*** Opening EXCERPTED RECORDS ***

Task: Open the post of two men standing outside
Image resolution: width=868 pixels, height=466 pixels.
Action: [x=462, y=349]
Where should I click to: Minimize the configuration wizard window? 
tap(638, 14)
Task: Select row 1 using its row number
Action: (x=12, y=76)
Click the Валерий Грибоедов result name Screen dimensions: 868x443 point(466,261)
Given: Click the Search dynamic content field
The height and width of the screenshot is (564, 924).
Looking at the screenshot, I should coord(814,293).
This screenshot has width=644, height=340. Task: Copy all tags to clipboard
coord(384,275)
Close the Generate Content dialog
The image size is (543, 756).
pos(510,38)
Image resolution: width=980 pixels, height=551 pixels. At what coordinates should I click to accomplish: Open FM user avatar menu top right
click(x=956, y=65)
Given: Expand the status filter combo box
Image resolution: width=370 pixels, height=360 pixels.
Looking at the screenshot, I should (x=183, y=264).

*** Closing EXCERPTED RECORDS ***
*** Opening EXCERPTED RECORDS ***

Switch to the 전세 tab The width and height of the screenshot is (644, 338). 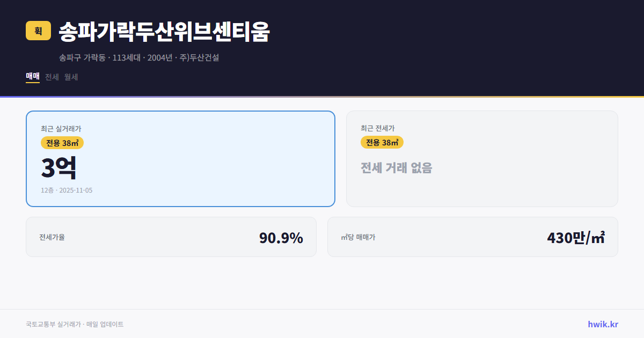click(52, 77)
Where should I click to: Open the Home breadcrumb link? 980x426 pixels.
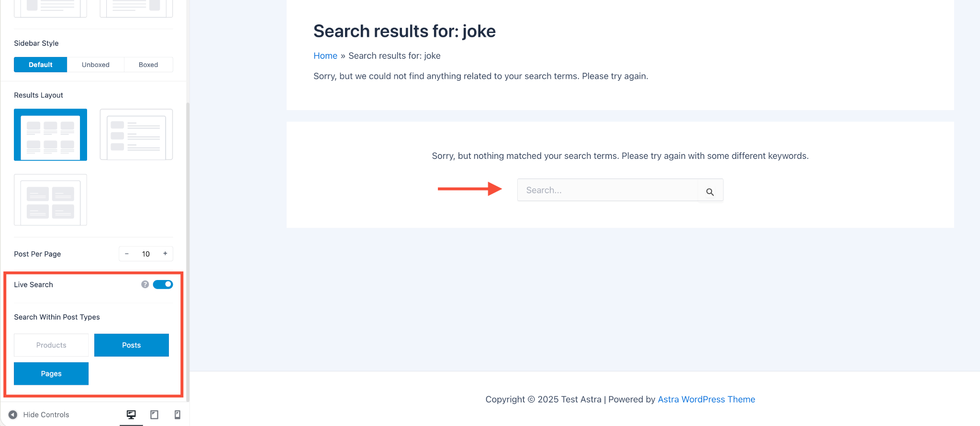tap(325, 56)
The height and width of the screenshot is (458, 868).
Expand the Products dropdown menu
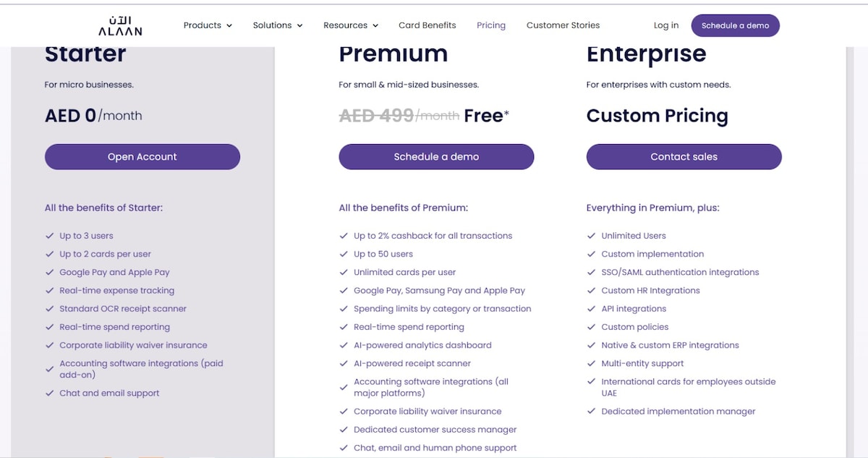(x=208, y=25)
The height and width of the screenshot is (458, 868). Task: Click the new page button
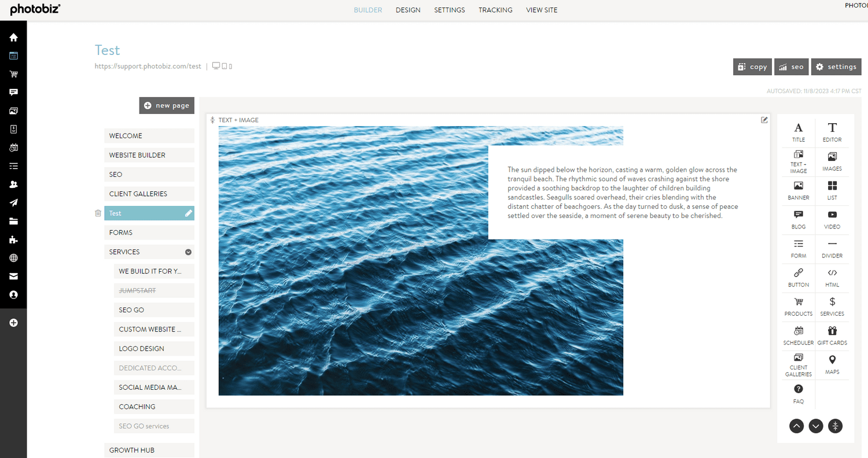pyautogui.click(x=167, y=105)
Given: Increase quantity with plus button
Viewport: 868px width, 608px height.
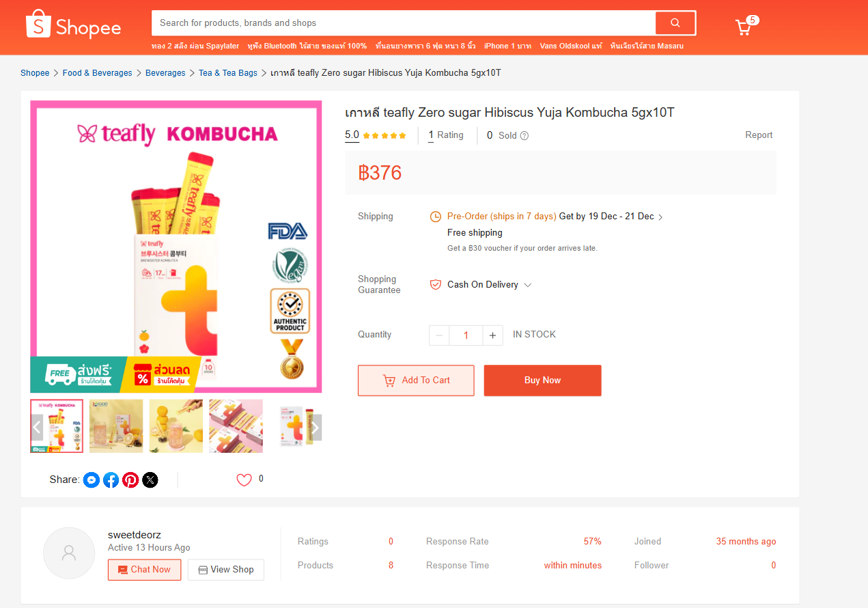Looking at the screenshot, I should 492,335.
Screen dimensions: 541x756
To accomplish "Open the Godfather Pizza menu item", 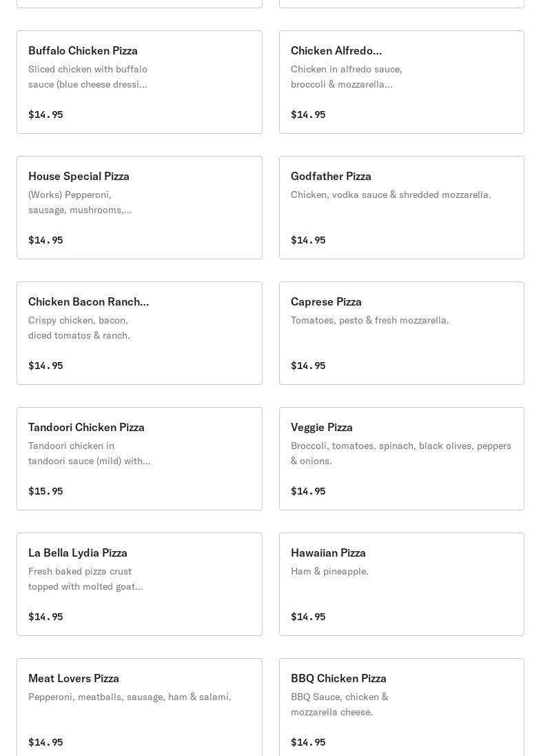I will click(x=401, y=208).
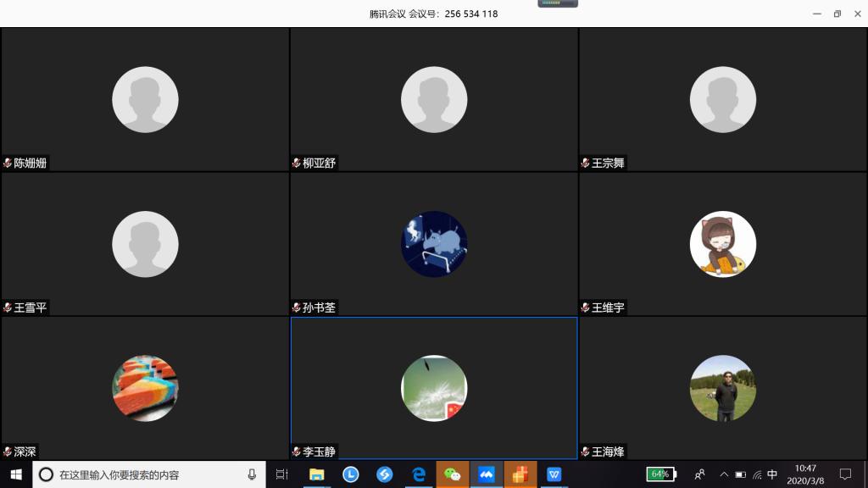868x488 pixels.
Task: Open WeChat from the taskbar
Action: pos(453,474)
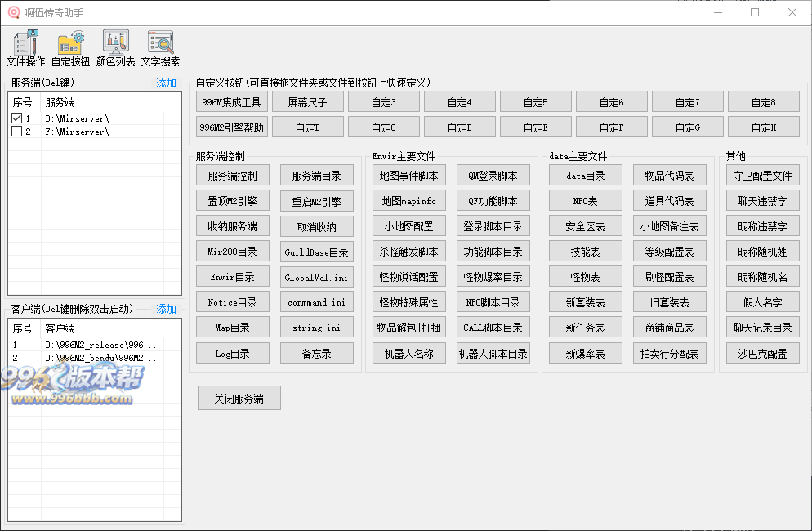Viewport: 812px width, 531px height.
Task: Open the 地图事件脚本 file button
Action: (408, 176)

*** Closing EXCERPTED RECORDS ***

THE PROBLEM: Of the entries above, repeat exactly the lines from the line with "Task: Open the post" through the line with "Given: Click the Search dynamic content field", both of them included.

TASK RESULT:
Task: Open the post of two men standing outside
Image resolution: width=868 pixels, height=466 pixels.
Action: [x=462, y=349]
Where should I click to: Minimize the configuration wizard window? 
tap(638, 14)
Task: Select row 1 using its row number
Action: (x=12, y=76)
Click the Валерий Грибоедов result name Screen dimensions: 868x443 point(466,261)
Given: Click the Search dynamic content field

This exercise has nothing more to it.